Recently, the developmental trajectory analysis gains a momentum in scientific research. This method was originally used by scientists in social and behavioral research fields to examine trajectories of people who commit crimes. Pretty soon, this methodology has been spread to the medical and public health field to study developmental trajectories of many health related issues, such as developmental trajectories of overweight and obese; developmental trajectories of substance use, such as tobacco smoking and alcohol drinking; developmental trajectories of sexual risk behaviors.
The advantage of this methodology over others is that it can test the hypothesis assuming a non-homogenous distribution of the study population.  For example, when studying body growth for population in a country, we simply compute the mean (standard deviation) of the people by age, and use it to describe the growth process.  This approach is implicitly assume that body growth follows a normal distribution (homogenous), which may not be true.  With this approach, subgroups with totally different growth trajectories combined together, and could not be identified.  Data from a growing number of studies also support the advantages of this method over others, including several studies I have conducted recently. One is related to the assessment of a cluster randomized controlled trial to assess a youth behavioral prevention program among pre-teens in the Bahamas, and another involves the evaluation of a Motivational Interviewing Therapy to enhance condom use among HIV positive youth in the United States.If you want to get help, please visit the two links first. Contact me if you need further assistance (

Statistics Was Originated as Political Arithmetic

By the 18th century, the term statistics designated as the systematic collection of demographic and economic data for planning and governing by states. As a result, statistics once was known as political arithmetic.  Since the early 19th century, statistics has gradually been introduced to research. Today, statistics has been used almost in all aspect of human life, particularly the use in research.  The development of statistics as a branch of science has attributed to two important inventions: Probability Theory and Computer Science.

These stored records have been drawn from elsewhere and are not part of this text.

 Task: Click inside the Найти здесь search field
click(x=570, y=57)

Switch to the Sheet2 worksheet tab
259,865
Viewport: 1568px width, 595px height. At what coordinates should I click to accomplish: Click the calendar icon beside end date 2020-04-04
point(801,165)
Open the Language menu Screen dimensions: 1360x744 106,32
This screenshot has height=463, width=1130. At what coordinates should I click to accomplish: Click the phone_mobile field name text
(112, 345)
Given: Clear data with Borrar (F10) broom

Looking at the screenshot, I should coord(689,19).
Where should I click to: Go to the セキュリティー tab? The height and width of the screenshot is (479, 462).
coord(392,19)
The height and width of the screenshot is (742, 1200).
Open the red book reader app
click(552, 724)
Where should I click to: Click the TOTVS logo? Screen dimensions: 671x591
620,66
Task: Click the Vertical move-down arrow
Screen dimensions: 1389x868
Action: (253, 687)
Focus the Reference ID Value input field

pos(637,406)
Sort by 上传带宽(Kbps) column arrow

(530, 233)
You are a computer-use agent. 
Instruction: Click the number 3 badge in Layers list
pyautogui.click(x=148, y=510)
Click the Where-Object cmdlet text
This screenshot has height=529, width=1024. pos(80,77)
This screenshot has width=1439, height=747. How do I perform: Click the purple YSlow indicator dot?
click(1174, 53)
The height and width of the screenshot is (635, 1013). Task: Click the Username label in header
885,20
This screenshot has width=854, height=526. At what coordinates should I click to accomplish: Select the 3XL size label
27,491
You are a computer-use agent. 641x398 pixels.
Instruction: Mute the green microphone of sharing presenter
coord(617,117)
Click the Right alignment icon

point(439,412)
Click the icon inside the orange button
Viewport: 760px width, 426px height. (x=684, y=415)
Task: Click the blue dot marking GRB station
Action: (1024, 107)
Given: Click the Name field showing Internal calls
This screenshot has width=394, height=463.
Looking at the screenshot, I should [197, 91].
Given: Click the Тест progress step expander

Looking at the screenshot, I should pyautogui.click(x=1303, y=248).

Today statistics become an essential and necessary tool for many researchers to investigate sophisticated research questions, to uncover myths, and to generate new knowledge.  However, many people aournd us will simply turn down when they hear the word “statistics”.  I will use this blog as a small stage to share with anyone from those who are simply curious about it to those who are using it in their daily work. My blog will be particularly relevant to those who are working in the field of public health, psychology, behavioral research. Statistics is simple.  It is around us in our daily life.  It is not as scary as it sounds!